Hi all,

I have a set of frequencies for each of the 16 possible nucleotide pairs at a given position in a sequence. I want to test whether any of these frequencies are significantly higher than others at these positions.

So I have positions 1-N (I was going to only go to N = 10, but I could go up to N=40) with the frequency of each nucleotide pair at that position (AA, AT, AG, AC...etc.).

I want to find out if, say, the frequency of AA at position 1 (0.98) is significantly higher than any of the other 15 frequencies I have for position 1.
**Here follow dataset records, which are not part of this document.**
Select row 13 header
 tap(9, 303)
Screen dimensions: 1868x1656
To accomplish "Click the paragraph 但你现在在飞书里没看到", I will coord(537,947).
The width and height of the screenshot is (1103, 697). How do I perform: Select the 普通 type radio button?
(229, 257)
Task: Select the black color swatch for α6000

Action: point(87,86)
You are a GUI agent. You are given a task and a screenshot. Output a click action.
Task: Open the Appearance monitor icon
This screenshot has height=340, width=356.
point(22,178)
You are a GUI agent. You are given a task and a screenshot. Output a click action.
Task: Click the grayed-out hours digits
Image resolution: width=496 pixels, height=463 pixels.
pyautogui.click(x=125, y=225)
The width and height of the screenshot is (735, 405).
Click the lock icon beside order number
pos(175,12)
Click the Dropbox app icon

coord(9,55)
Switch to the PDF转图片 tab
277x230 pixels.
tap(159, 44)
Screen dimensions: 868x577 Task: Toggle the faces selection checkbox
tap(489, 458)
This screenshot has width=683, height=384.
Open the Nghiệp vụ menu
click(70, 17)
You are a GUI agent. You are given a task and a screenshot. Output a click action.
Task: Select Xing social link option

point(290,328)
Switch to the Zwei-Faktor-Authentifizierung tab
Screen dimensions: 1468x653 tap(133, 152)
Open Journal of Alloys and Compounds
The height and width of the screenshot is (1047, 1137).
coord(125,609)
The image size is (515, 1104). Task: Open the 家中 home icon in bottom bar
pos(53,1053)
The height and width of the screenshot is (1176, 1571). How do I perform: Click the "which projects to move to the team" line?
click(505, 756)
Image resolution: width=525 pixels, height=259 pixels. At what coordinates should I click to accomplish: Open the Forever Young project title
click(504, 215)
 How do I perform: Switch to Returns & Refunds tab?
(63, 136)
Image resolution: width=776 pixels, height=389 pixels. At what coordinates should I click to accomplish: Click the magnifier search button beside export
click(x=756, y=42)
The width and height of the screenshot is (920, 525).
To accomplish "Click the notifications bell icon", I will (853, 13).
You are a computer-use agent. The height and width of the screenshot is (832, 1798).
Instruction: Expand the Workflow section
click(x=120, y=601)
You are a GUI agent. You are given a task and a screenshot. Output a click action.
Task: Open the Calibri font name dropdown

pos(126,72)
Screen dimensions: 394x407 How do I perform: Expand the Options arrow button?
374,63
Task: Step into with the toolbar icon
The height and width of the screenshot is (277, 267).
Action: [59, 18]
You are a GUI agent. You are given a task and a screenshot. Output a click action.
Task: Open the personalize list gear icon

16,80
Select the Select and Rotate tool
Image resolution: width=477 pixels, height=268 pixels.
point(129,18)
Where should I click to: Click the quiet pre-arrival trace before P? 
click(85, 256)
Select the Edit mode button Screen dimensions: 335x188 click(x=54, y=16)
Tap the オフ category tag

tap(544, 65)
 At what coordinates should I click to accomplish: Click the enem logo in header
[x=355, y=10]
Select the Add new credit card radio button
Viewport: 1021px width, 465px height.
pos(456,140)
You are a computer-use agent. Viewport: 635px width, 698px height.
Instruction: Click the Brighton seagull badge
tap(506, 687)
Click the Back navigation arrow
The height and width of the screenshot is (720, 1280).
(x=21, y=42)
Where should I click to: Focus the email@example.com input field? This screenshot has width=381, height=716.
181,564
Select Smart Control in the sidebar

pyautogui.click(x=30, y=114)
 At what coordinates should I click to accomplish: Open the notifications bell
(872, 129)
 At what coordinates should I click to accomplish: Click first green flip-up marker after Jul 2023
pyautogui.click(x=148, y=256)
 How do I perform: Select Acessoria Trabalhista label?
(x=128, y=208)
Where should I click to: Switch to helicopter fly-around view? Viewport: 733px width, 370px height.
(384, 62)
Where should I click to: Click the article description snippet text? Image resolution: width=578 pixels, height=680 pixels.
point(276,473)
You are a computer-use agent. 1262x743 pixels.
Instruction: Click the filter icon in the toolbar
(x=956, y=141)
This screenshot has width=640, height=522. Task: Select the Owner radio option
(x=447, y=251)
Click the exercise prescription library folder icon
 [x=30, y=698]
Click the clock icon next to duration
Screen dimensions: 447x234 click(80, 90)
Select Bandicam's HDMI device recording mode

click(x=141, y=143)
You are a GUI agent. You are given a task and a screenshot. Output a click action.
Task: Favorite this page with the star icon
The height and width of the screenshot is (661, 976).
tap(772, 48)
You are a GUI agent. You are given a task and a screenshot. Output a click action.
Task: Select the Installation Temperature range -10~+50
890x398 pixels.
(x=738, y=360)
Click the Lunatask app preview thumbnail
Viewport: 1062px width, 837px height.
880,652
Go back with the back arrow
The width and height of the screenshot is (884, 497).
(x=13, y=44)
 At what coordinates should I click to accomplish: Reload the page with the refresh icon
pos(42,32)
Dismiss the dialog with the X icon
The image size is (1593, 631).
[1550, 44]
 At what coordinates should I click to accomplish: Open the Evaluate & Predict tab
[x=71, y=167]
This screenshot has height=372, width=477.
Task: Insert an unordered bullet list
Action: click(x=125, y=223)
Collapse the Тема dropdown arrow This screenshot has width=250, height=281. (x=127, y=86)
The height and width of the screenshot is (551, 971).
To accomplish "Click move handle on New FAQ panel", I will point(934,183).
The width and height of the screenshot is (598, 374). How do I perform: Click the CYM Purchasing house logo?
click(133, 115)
I guess my confusion stems from the fact that I'm not exactly sure whether I have 1 dependent variable (position) and 1 independent variable with multiple groups (i.e IV = nucleotide frequency, and levels are the particular pair) or if I have 16 independent variables, or what. So I'm having trouble figuring out which test to use. I only tagged SPSS because that's the program I have available to me at the moment.

I did try looking at the Handbook of Biological Statistics page, but again I'm still confused about the variables. I was trying to test all the frequencies for each position, for all positions at once (using some kind of Analysis of variance) because I wasn't sure that just testing the frequencies at 1 position separately for all 10 positions was a valid way of going about it (kind of like doing multiple T-tests on the same data set?).

I was also wondering whether this would factor into deciding on a test: I cannot say that the frequencies of a nucleotide pair at the first position are entirely independent of the nucleotides at the second position, because there may be a biological significance for this.

Any help would be greatly appreciated, thanks a lot.